▶ _RECORDS SHOWN_
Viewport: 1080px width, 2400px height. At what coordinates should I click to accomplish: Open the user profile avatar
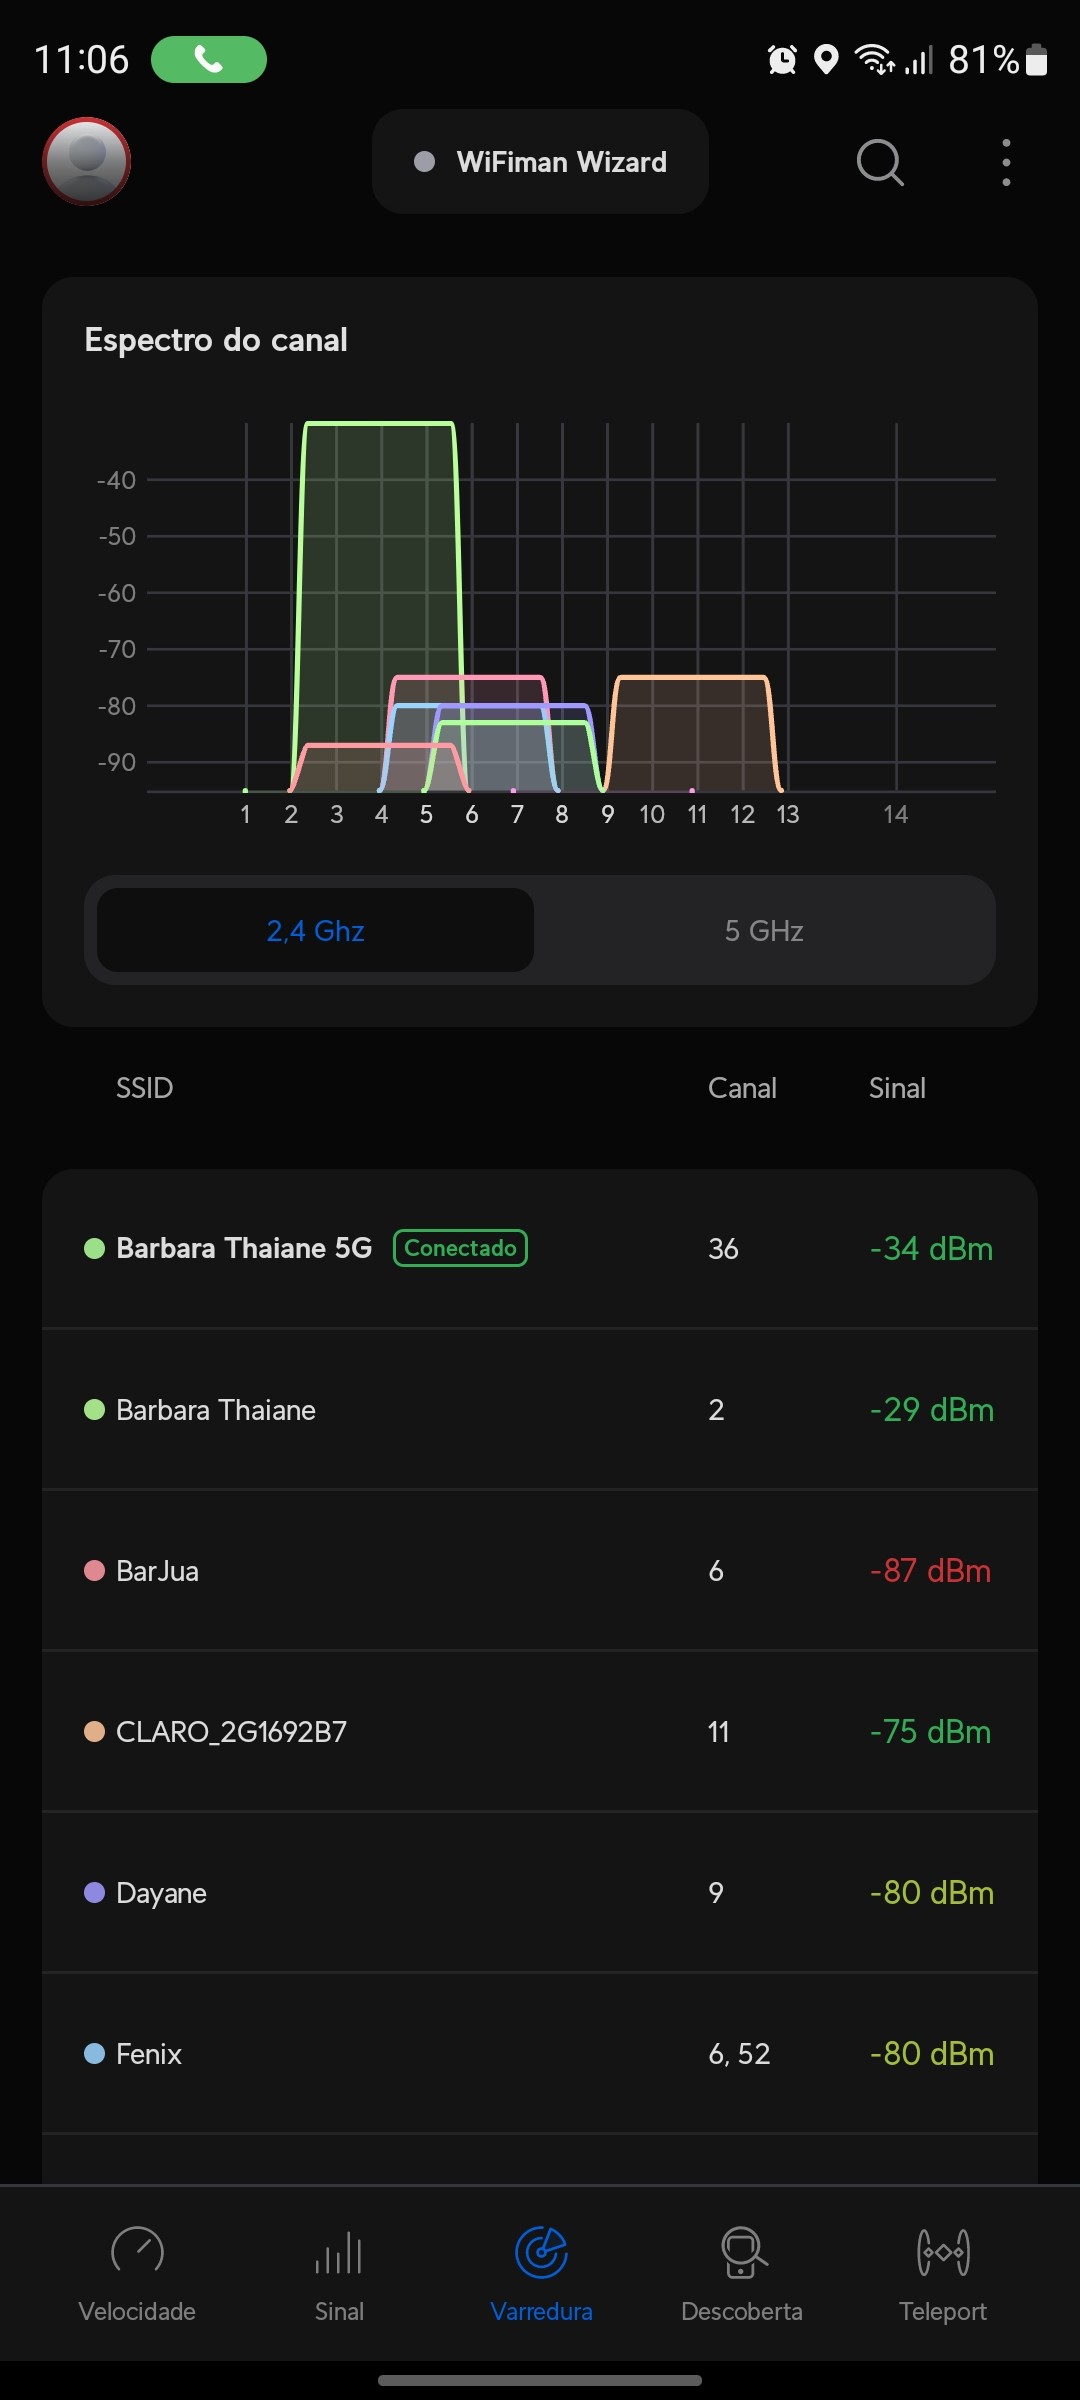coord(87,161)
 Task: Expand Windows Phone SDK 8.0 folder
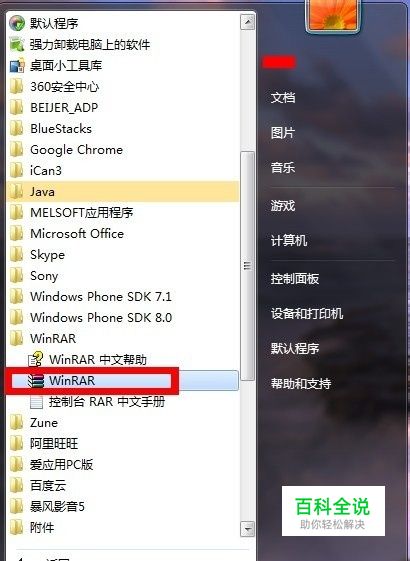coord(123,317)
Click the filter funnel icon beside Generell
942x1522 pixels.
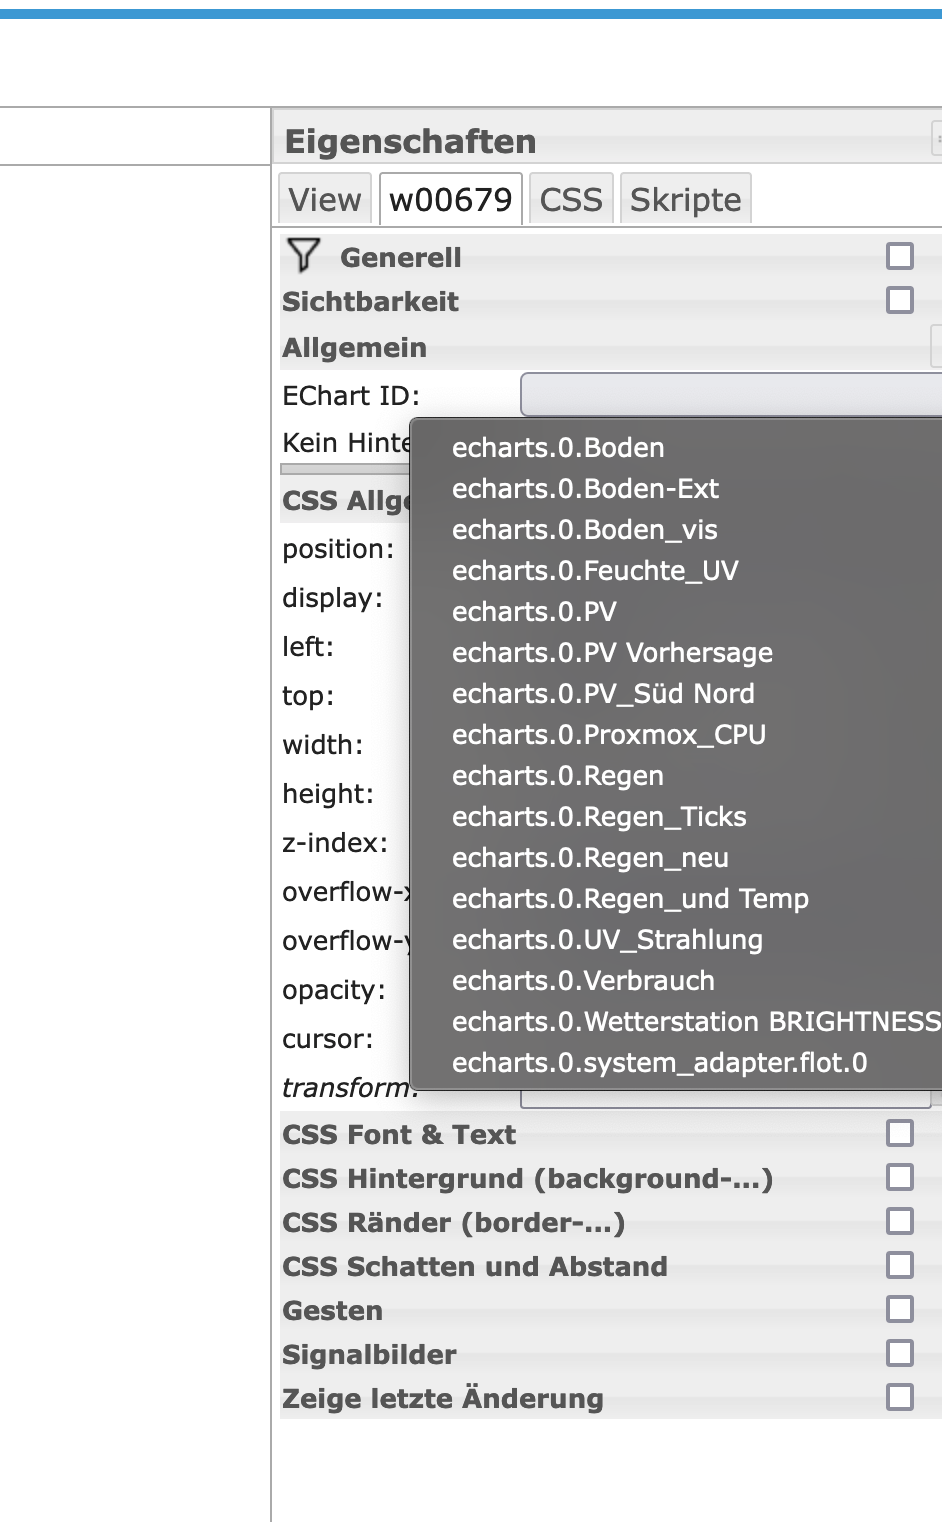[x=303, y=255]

* * *

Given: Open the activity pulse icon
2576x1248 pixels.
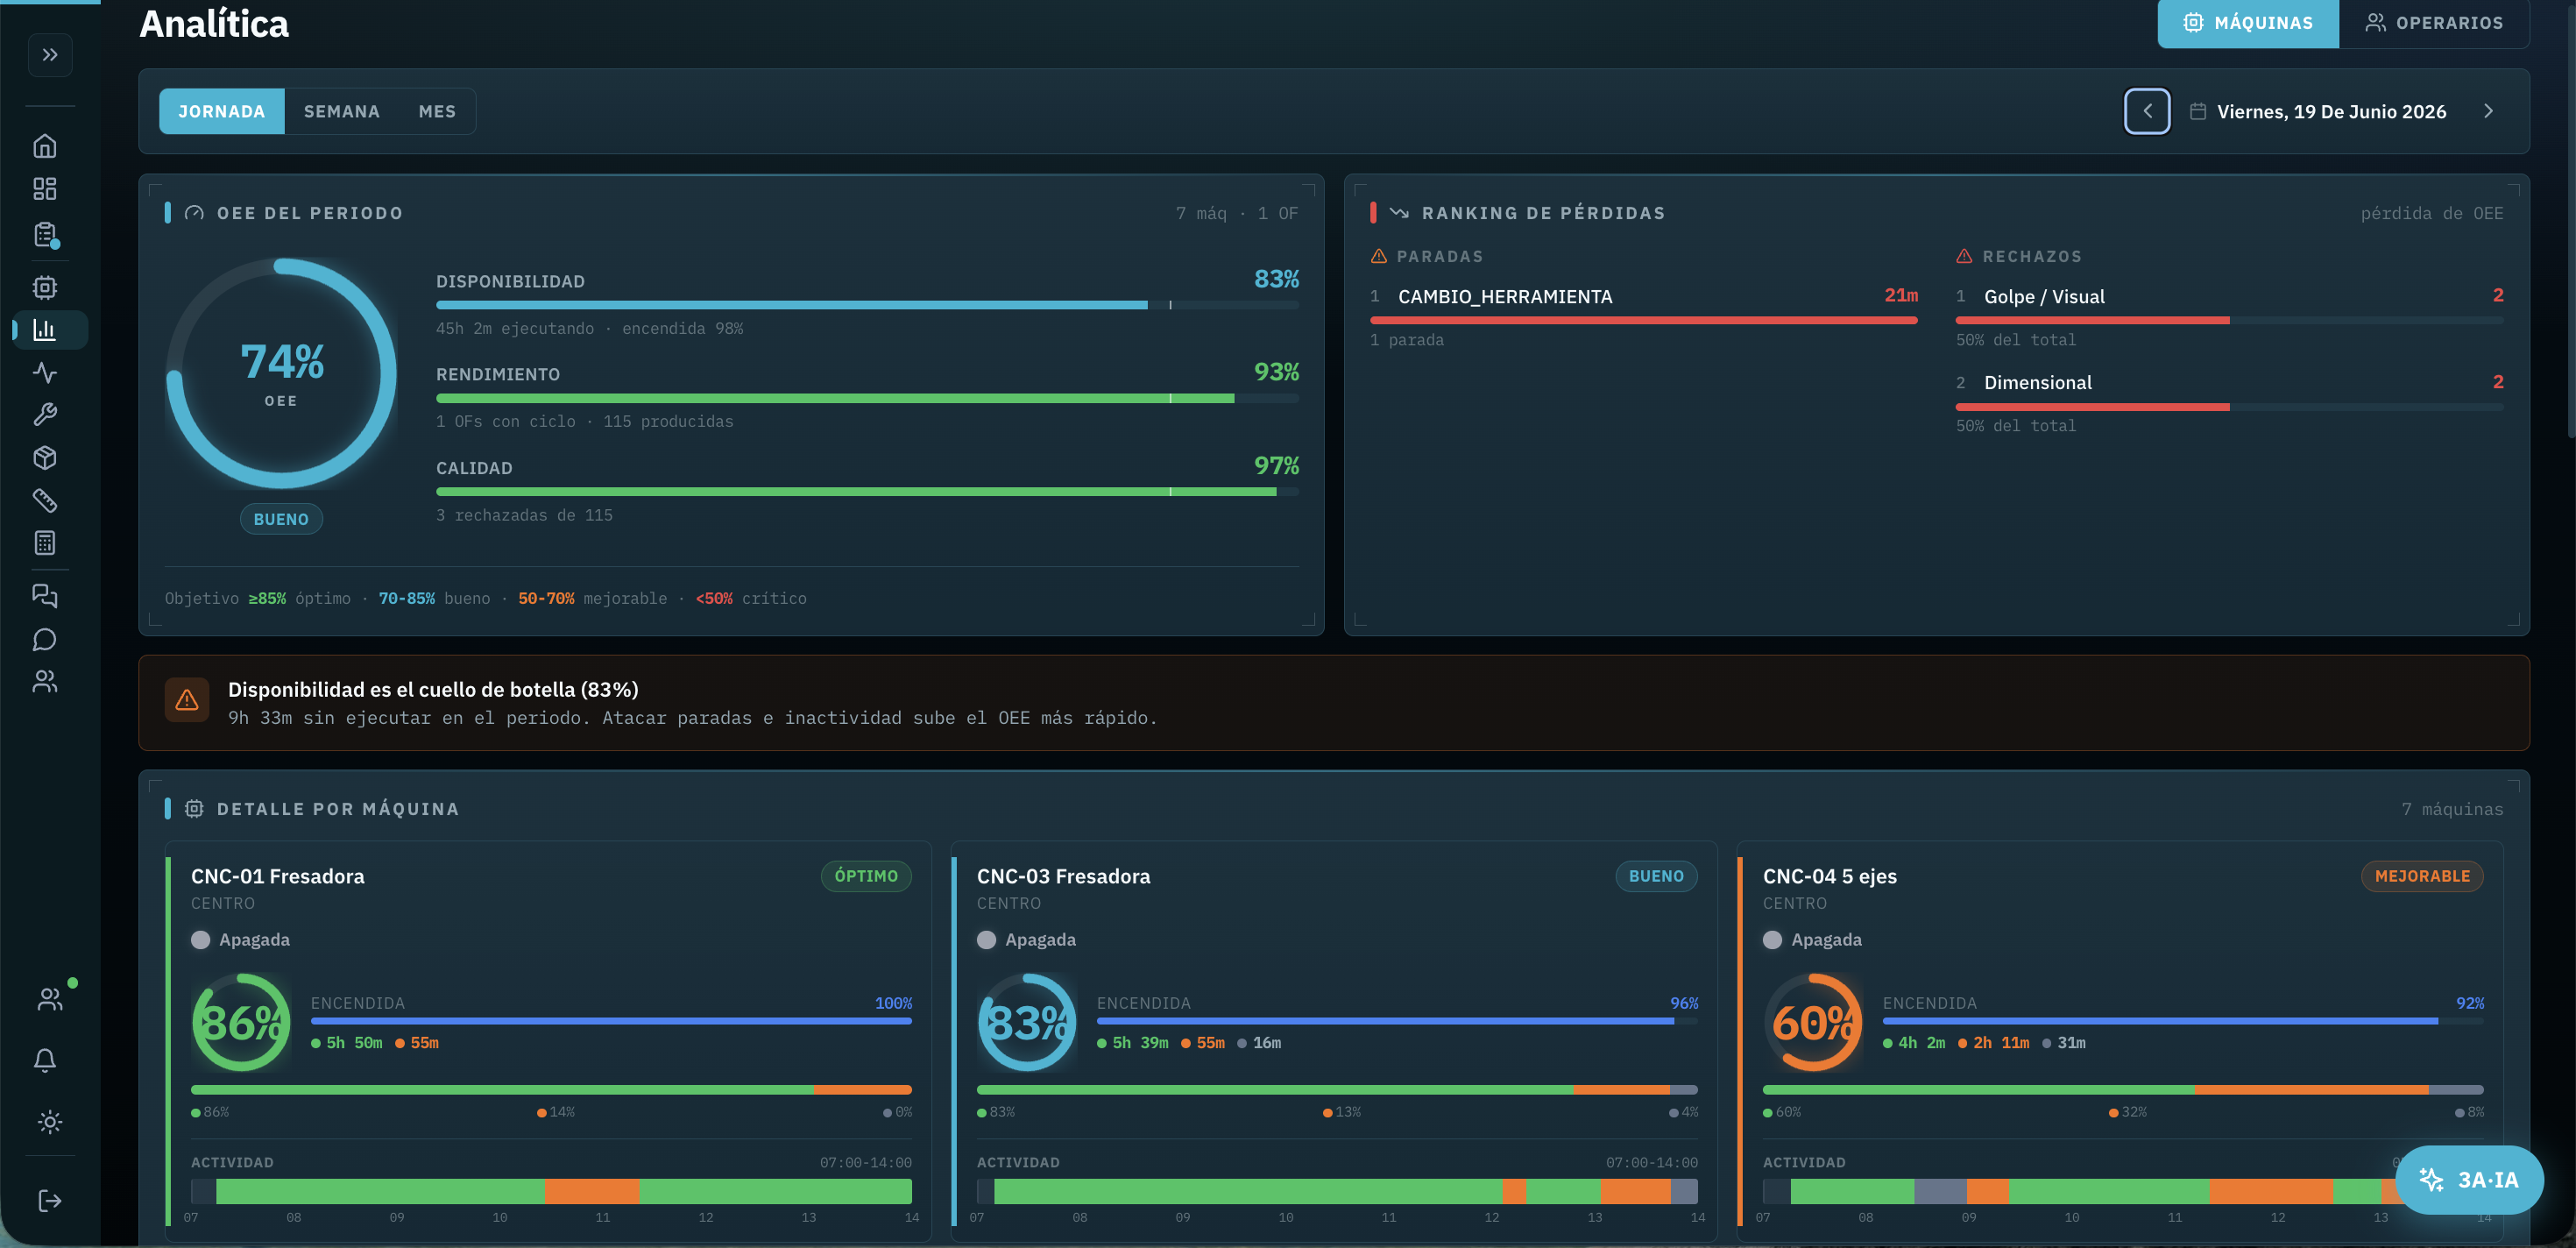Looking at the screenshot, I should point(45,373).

---

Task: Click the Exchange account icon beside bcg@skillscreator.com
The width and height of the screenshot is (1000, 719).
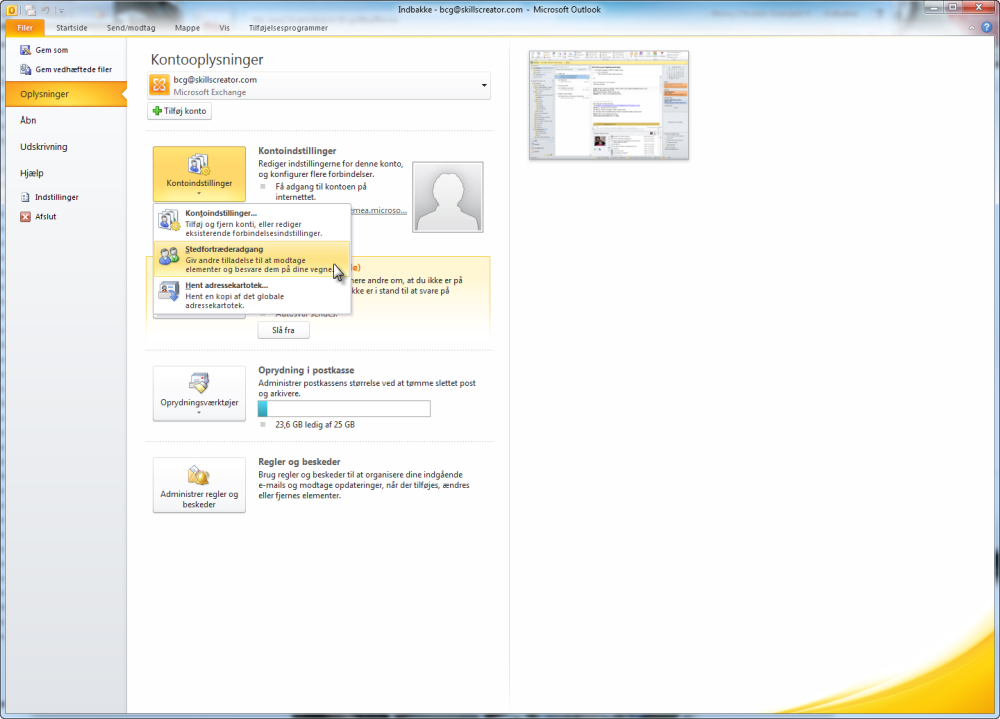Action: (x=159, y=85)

▶ _TO BE DONE_
Change "activity pulse" to "heartbeat" in the lines starting at the line containing "Given: Open the activity pulse icon" and ending at the line containing "Looking at the". Leave everything else unchanged, and omit the pictures from your answer.

▶ _THE ANSWER_
Given: Open the heartbeat icon
2576x1248 pixels.
Looking at the screenshot, I should point(45,373).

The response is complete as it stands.